Quizá alguna vez te hayas encontrado un hueso de tu perro escondido en tras un armario, debajo de un cojín del sofá, o en otro lugar extraño. Esto no es un juego para tu mascota. Los perros esconden sus huesos debido al instinto de supervivencia que sus antepasados ​​aprendieron cuando la presa era difícil de encontrar.

Supervivencia salvaje

Antes de que los perros se domesticaran y fueran nuestras mascotas, eran animales salvajes que cazaban en manadas de una manera similar a los lobos modernos. La ventaja de la caza en manada era que podían enviar exploradores en muchas direcciones diferentes para encontrar a la presa, y cuando acorralaban a sus presas, su superioridad numérica hacía que pudieran abatir a un animal mucho más grande. El problema de abatir a un búfalo, un alce u otro animal grande era que incluso una manada grande podía no ser capaz de comerse toda la presa entera. Y ellos no querían compartir su trabajosa cosecha con las aves y otros carroñeros.

Superávit de comida

Cuando había mucha comida, o incluso cuando la manada había “limpiado” a la presa hasta los huesos, los perros salvajes tenían el suficiente desarrollo evolutivo para saber que tenían que guardar algunos de los excedentes de comida para aquellos tiempos en que la presa era más difícil de encontrar.
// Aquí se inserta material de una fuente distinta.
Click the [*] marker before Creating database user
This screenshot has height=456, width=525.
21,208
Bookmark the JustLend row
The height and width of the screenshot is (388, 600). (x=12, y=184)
Pero, ¿dónde podría esconder un perro la comida para mantenerla a salvo de los carroñeros o incluso otros miembros de su manada?

¿Por qué entierran la comida?

Las garras y las patas de los perros se adaptan bien a la excavación, y durante miles de años aprendieron que enterrar los huesos de sus presas reduciría las posibilidades de otros animales robaran su comida. A pesar de que los huesos no tienen una gran cantidad de nutrientes, la carne adherida a ellos y la médula ósea de su interior eran a menudo un sustento suficiente durante los períodos de escasez. Enterrar los huesos no sólo hacía más difícil que otros los encontraran, sino que también enmascaraba (ocultaba) su olor y los mantenía refugiados del aire y de la luz solar, ya que eso aceleraba el deterioro de los huesos.

El remanente genético

Los perros domesticados de hoy en día, cuando son alimentados suficientemente, es menos probable que vuelvan a este comportamiento de sus antepasados y acumulen su comida. Algunas razas, sin embargo, son un poco más propensas a la acumulación de comida que otros. Si alimentas demasiado a tu perro o si las hora de comer no es muy regular, tu perro puede empezar a hacer planes para el futuro y esconder algo de comida para cuando tenga hambre y el plato de comida esté vacío.

A veces los perros pueden esconder la comida y los huesos y nunca volver a por ellos, porque aunque el comportamiento de prepararse para los tiempos de vacas flacas es todavía muy fuerte en ellos (lo llevan en la sangre), los tiempos de vacas flacas no llegan nunca. Incluso los huesos de plástico y otros juguetes pueden ser lo suficientemente similares como para desencadenar el impulso de la acumulación. Algunos perros también pueden acumular materiales para vestir su cama, por lo que a veces también pueden robar ropa o toallas.